Just try telling the City Council members who last night tried to knock down the arguments against parking minimums, citing only their own strawmen.

“This isn’t an issue about affordability, folks,” said City Councilman Paul Lopez, who voted for the bill. “Seattle, Portland… they still have an affordable housing crisis… This exemption has been around for 6.5 years. You think that’s made a dent in our affordable housing crisis? It hasn’t.”

But no one has ever claimed that the absence of parking minimums on a fraction of Denver’s lots is a cure-all for affordability. The argument against imposing new parking minimums is that they will make the current housing problem worse by forcing construction costs upward — that’s what happens when you start mandating parking stalls that each cost $26,000 to build.
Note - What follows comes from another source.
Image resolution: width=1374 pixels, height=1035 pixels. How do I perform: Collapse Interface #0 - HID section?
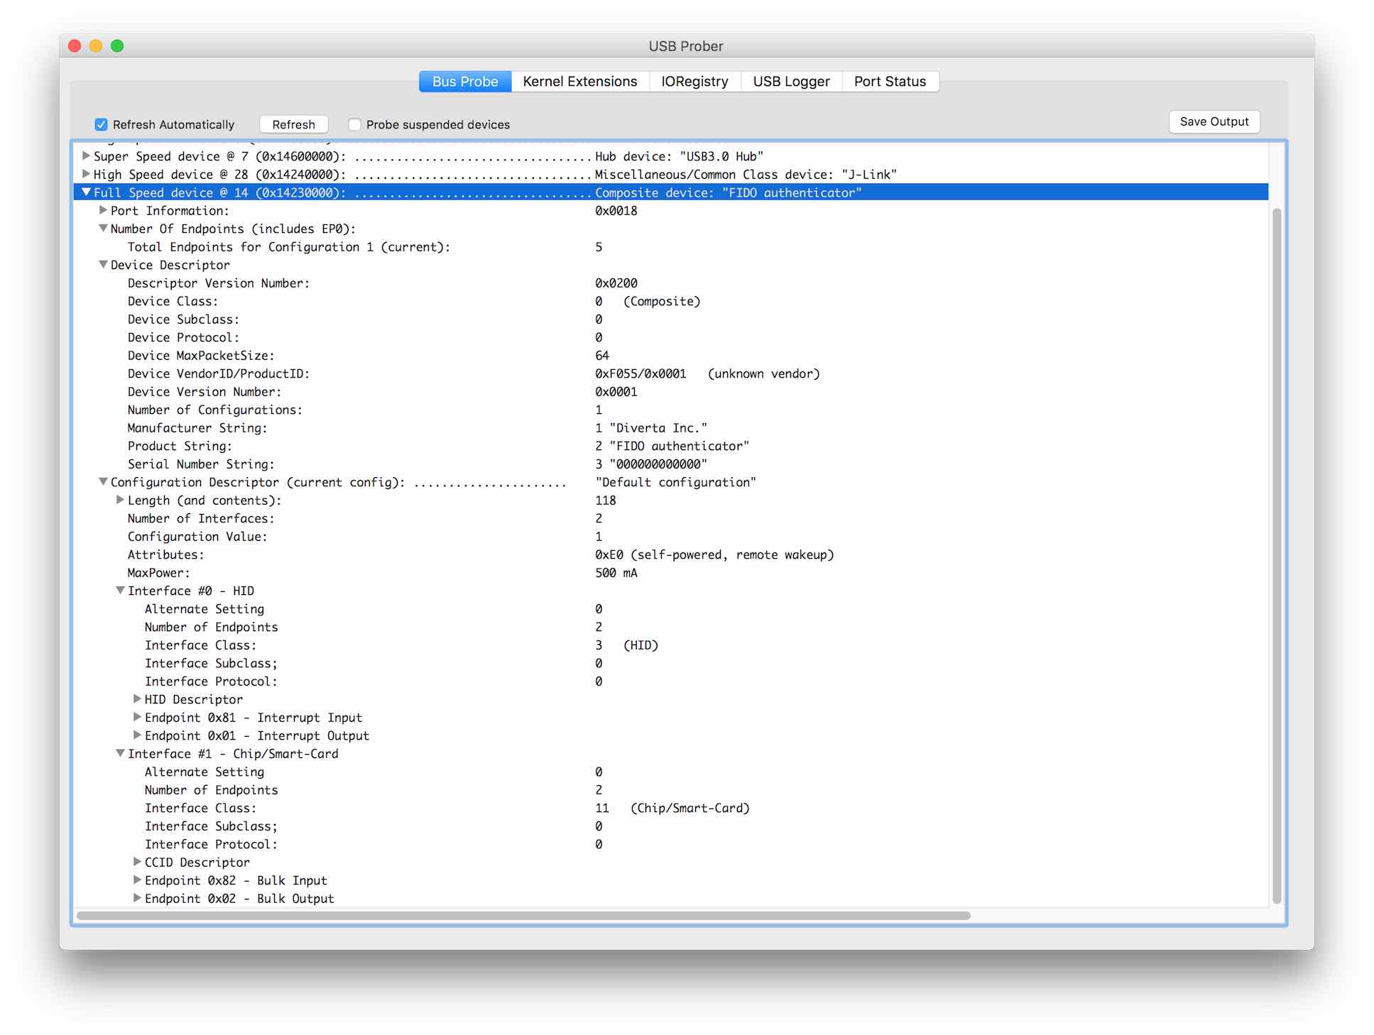coord(119,590)
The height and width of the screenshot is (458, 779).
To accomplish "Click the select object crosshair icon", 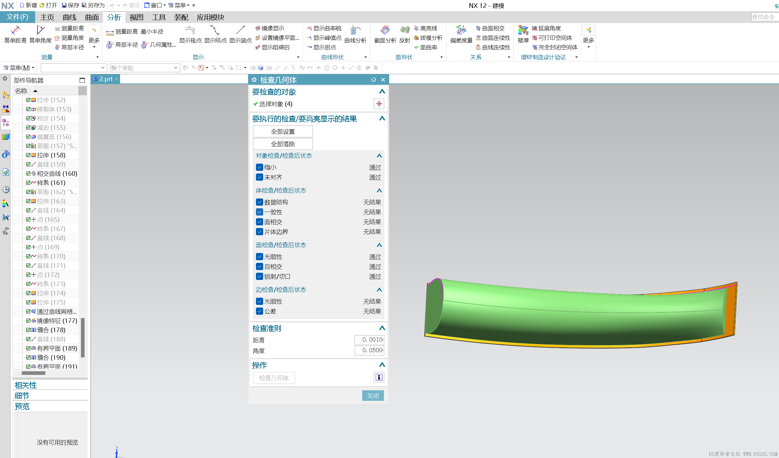I will [x=379, y=104].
City Councilman Rafael Espinoza, meanwhile, asserted that “the rental market isn’t being driven by parking.” He’s right — but again, no one is claiming otherwise. What is driving the market is the scarcity of homes relative to the number of people who want to live here. And requiring parking spaces on constrained lots of 6,250 square feet or less makes it physically and financially more difficult to meet that demand.

Akin to “Science Deniers”

Jo Barrios, a Curtis Park resident who opposes parking requirements, said when she emailed City Council members, they told her the link between parking requirements and affordability is a “false narrative.”

Not for her.

“Our costs, as families, as workers, go up,” said Barrios, who has a baby at home. “You cannot make this decision in a vacuum. So while some folks here are defending their right to park their car, I’m here defending my right for my family to be able to afford where we live. Those two shouldn’t be the same.”

When council members voted for more parking, they also chose to ignore advice from the citizen-led Planning Board and Community Planning and Development, the city’s planning department. CPD recommended against the zoning change Monday because parking requirements conflict with established city policies, including the council-approved Blueprint Denver transportation and land use plan, that prioritize places for people, not cars.

Senior City Planner Jeff Hirt told the Council that the bill represents a “tipping point.” Unintended consequences include “essentially mandating” inordinately expensive structured parking for taller buildings, he said, which could change the character of streets and neighborhoods.

Only two council members voted against the bill — Mary Beth Susman and Albus Brooks.

Arguing that parking mandates have no effect on affordability makes council members sound like “science deniers,” said Susman. “I think making decisions like this puts us on the wrong side of history. This bill moves us one step — a little step — backward… We have to keep pure to our ideas of what it’s going to take to really turn around this city and reduce the amount of single occupancy vehicles.”